[START Page text]

Test CodeBERT based on CodeXGLUE.

Primary LanguagePython

Defect Detection

Task Definition

Using CodeBERT to embed the codes and to identify whether they contain vulnerabilities.


  1. Local: Download dataset from website to "dataset" folder or run the following command.
cd dataset
pip install gdown
gdown https://drive.google.com/uc?id=1x6hoF7G-tSYxg8AFybggypLZgMGDNHfF
python preprocess.py
cd ..
  1. CoLab: Preprocess dataset.
git clone https://github.com/LovelyBuggies/Defect-Detection.git
pip3 install transformers
cd Defect-Detection/


cd code
python run.py \
    --output_dir=./saved_models \
    --model_type=roberta \
    --tokenizer_name=microsoft/codebert-base \
    --model_name_or_path=microsoft/codebert-base \
    --do_train \
    --do_eval \
    --do_test \
    --train_data_file=../dataset/train.jsonl \
    --eval_data_file=../dataset/valid.jsonl \
    --test_data_file=../dataset/test.jsonl \
    --epoch 5 \
    --block_size 400 \
    --train_batch_size 32 \
    --eval_batch_size 64 \
    --learning_rate 2e-5 \
    --max_grad_norm 1.0 \
    --evaluate_during_training \
    --seed 123456  2>&1 | tee train.log


python ../evaluator/evaluator.py -a ../dataset/test.jsonl -p saved_models/predictions.txt

{'Acc': 0.6325106295754027}


The results on the test set are shown as below:

Methods ACC
BiLSTM 59.37
TextCNN 60.69
RoBERTa 61.05
CodeBERT 63.25

[END Page text]
[START Dataset records]

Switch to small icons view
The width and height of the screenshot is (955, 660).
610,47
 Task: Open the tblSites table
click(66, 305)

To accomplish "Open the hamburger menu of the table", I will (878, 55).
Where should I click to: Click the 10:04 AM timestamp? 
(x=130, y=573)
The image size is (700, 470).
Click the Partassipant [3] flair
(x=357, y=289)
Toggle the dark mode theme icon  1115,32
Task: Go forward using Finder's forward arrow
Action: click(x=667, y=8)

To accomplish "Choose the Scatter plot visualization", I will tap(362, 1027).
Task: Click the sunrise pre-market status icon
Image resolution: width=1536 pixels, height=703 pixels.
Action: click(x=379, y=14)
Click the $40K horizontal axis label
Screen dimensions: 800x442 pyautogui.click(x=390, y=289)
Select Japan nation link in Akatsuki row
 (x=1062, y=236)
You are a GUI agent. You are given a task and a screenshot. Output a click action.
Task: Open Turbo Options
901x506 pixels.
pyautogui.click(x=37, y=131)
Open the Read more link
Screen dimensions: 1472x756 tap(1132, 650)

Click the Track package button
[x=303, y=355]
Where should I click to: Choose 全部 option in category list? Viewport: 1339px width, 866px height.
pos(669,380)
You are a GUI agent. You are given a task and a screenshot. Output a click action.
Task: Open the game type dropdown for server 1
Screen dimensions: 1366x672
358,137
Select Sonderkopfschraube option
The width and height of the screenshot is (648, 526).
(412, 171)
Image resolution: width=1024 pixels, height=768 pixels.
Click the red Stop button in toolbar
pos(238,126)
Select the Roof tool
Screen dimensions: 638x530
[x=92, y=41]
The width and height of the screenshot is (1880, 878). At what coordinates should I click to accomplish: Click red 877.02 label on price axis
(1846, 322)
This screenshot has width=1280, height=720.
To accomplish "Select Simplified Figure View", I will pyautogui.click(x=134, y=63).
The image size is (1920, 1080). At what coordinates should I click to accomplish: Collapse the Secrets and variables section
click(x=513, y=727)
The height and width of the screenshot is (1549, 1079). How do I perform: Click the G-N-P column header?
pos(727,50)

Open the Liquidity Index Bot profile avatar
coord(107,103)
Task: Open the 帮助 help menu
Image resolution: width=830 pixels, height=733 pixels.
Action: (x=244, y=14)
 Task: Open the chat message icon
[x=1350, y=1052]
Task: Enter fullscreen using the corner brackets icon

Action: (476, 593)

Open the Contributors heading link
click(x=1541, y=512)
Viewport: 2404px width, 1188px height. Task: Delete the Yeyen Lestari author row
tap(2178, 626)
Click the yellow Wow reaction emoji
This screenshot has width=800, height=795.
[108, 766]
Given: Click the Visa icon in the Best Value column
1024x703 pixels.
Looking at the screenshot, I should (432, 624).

[END Dataset records]

• [Job 1]:
From the CodeBERT defect detection page, transcribe verbatim the passage starting with "Task Definition" and going on through "the following command.".
• [Job 2]:
Answer these questions from the CodeBERT defect detection page.
(a) What value is passed to --epoch in the training command?
(b) What accuracy does the results table give for TextCNN?
(c) According to the task definition, what two things is CodeBERT used to do?

• [Task result 1]:
Task Definition

Using CodeBERT to embed the codes and to identify whether they contain vulnerabilities.


  1. Local: Download dataset from website to "dataset" folder or run the following command.

• [Task result 2]:
(a) 5
(b) 60.69
(c) To embed the codes and to identify whether they contain vulnerabilities.